To Be Organized or Not to Be Able to Organize

Growing up, all children are supposed to learn the same basic skills: politeness, respect and organization. Unfortunately, I never understood the importance of at least one (and maybe more) of those skills. To this day, I have absolutely no penchant for organization.

Although my mom stopped nagging me about cleaning my room years ago (she found it was pointless), my teachers continue to be disappointed by the state of my backpack, even if indirectly.

Earlier this year, a teacher for whom I tutor told me I would need to make sure her freshmen stay organized.

“They never learned how to use binders,” she said. “They just put every paper in their backpack and then they never find them again!”

I accepted her mission with a bright red face—for as much as she might have been talking about her students, she was also certainly talking about me.

I discovered years ago that the quickest way to pack up after class is indiscriminately shoving papers into my backpack. The question for me has never been can I find a piece of paper, but rather how long is it going to take? (Through careful estimation, I believe it to be about five minutes.)

I’m not sure why organization and I never hit it off. Some of my friends spend their Friday nights with cold, grey filing cabinets; although these devices can never love back, my friends assure me it’s worth it in the end.

I tend to take them at their word because I no longer own a filing cabinet—it was relegated to my “Organizational Junk” pile along with every other system I’ve ever tried. Just like some people subscribe to the latest fad diet, I try the newest organization system (binders, folders, plastic trays). And just like most fad diets, the system never works for long.

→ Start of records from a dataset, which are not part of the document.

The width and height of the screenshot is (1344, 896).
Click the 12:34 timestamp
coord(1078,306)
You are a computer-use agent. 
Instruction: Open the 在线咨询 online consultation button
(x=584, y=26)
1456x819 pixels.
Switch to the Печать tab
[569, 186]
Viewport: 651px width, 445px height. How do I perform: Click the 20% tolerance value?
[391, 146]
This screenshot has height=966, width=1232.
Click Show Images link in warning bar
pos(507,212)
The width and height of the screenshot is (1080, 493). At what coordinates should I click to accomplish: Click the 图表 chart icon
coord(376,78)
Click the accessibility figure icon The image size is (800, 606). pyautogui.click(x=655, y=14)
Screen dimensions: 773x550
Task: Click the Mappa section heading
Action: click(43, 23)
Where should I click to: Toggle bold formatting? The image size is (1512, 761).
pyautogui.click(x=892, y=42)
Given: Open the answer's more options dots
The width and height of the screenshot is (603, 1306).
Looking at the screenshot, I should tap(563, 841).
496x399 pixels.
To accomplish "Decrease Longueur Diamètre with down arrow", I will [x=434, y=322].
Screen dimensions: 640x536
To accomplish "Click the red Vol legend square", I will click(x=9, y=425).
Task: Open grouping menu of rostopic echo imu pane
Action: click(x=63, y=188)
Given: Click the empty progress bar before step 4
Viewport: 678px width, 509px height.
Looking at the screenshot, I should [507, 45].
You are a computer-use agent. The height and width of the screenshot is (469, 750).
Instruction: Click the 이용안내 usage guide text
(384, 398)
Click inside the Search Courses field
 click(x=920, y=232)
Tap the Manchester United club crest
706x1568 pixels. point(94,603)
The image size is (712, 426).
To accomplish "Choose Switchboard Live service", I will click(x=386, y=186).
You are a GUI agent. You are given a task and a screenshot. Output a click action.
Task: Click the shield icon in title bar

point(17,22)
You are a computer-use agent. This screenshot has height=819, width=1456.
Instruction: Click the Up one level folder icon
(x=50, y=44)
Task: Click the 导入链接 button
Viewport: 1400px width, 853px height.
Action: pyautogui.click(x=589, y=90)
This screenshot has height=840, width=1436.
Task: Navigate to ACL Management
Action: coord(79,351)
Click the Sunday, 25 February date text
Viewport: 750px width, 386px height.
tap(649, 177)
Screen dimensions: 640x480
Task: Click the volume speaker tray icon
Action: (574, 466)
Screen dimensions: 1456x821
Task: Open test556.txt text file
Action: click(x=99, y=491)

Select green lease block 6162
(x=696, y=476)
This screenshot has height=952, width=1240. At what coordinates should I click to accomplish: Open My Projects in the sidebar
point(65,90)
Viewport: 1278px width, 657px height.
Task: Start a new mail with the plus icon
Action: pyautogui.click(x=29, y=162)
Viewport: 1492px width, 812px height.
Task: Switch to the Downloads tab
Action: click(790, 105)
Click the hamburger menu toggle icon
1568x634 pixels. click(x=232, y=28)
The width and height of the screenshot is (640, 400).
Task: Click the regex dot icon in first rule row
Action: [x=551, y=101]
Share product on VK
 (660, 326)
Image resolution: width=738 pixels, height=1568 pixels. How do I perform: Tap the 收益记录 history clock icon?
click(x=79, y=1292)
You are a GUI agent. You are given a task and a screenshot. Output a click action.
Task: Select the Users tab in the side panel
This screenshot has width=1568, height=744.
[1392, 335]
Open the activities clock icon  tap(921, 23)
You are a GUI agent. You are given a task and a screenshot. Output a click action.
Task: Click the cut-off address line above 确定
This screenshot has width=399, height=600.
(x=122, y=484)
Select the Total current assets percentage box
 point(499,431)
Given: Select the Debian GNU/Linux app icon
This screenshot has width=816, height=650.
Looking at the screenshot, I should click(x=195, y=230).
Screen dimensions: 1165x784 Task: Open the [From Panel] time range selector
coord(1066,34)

My lack of organization is an embarrassment I have often tried to correct, but unfortunately never with success.

Although this year I am trying to be more organized, I find that many things are conspiring against me.

The school’s five minute passing periods are not long enough to sort, hole punch, staple and file. Because I don’t see six-minute passing periods in our future however, there remain only two reasonable ways to make organization (for me, for those freshmen and for everyone!) more possible.

Teachers pass out thousands of papers every week, and the vast majority of those papers are not sorted, hole punched or stapled. Perhaps they could facilitate organization by using the copier that does those things.

Or they could just not pass out those pesky papers at all.